[ENTRIES SUPPLIED]
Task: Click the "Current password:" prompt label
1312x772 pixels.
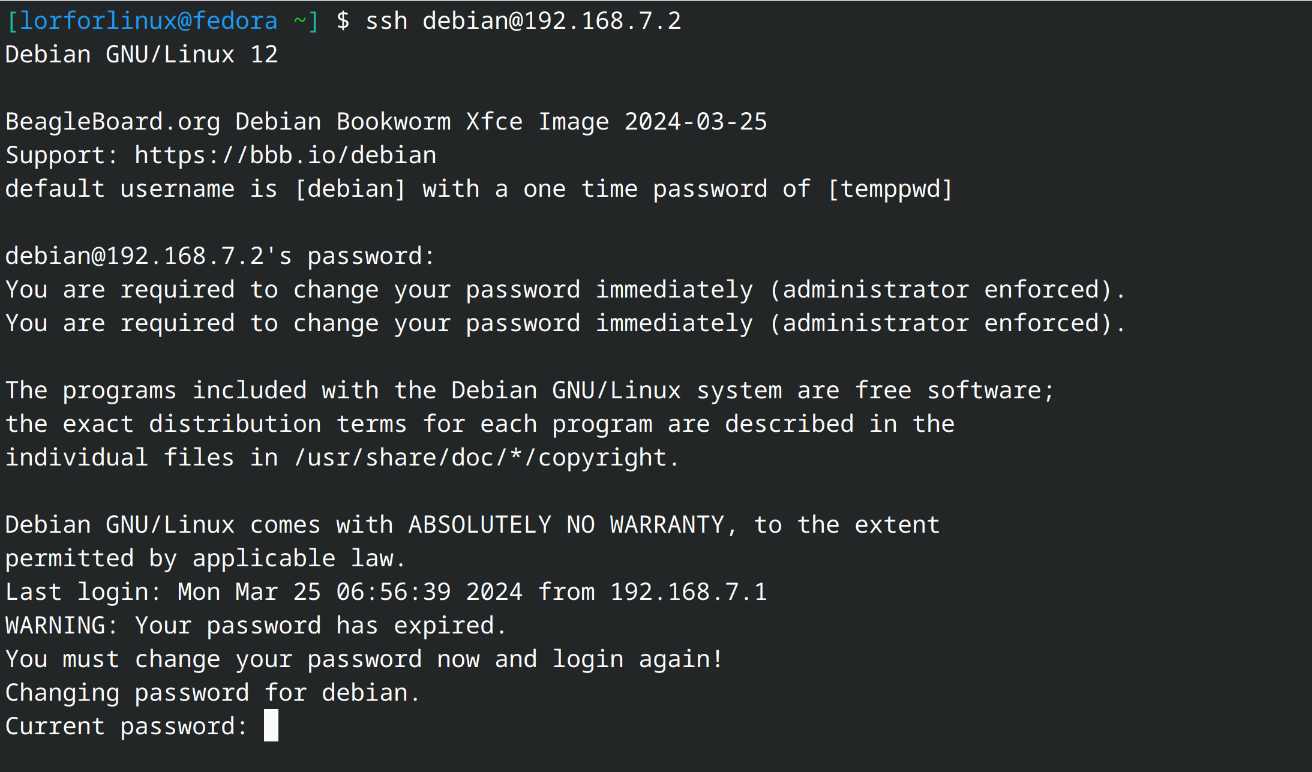Action: [x=126, y=727]
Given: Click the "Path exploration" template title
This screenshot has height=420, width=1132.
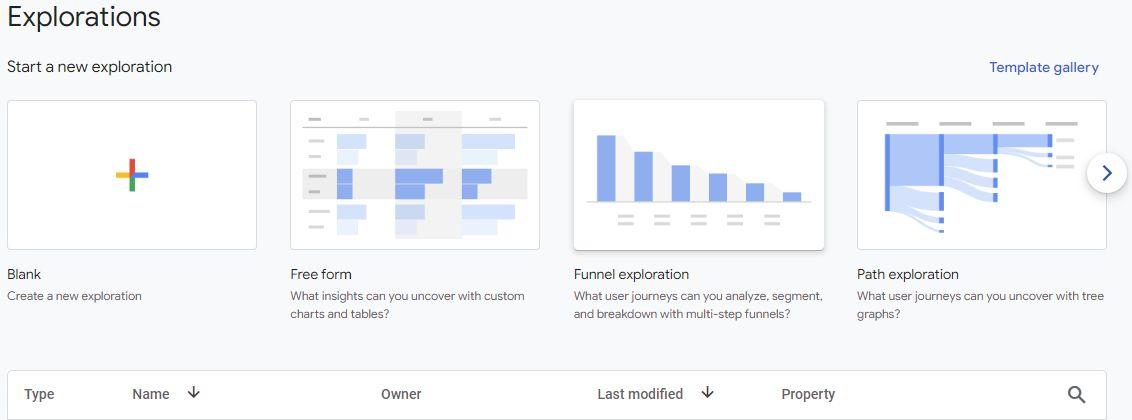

[WORK INSTRUCTION]
Could you retype all the entries above exactly, without the pictures?

[ANSWER BOX]
Task: Click the "Current password:" prompt label
1312x772 pixels.
Action: [x=126, y=727]
Given: Click the "Path exploration" template title
This screenshot has height=420, width=1132.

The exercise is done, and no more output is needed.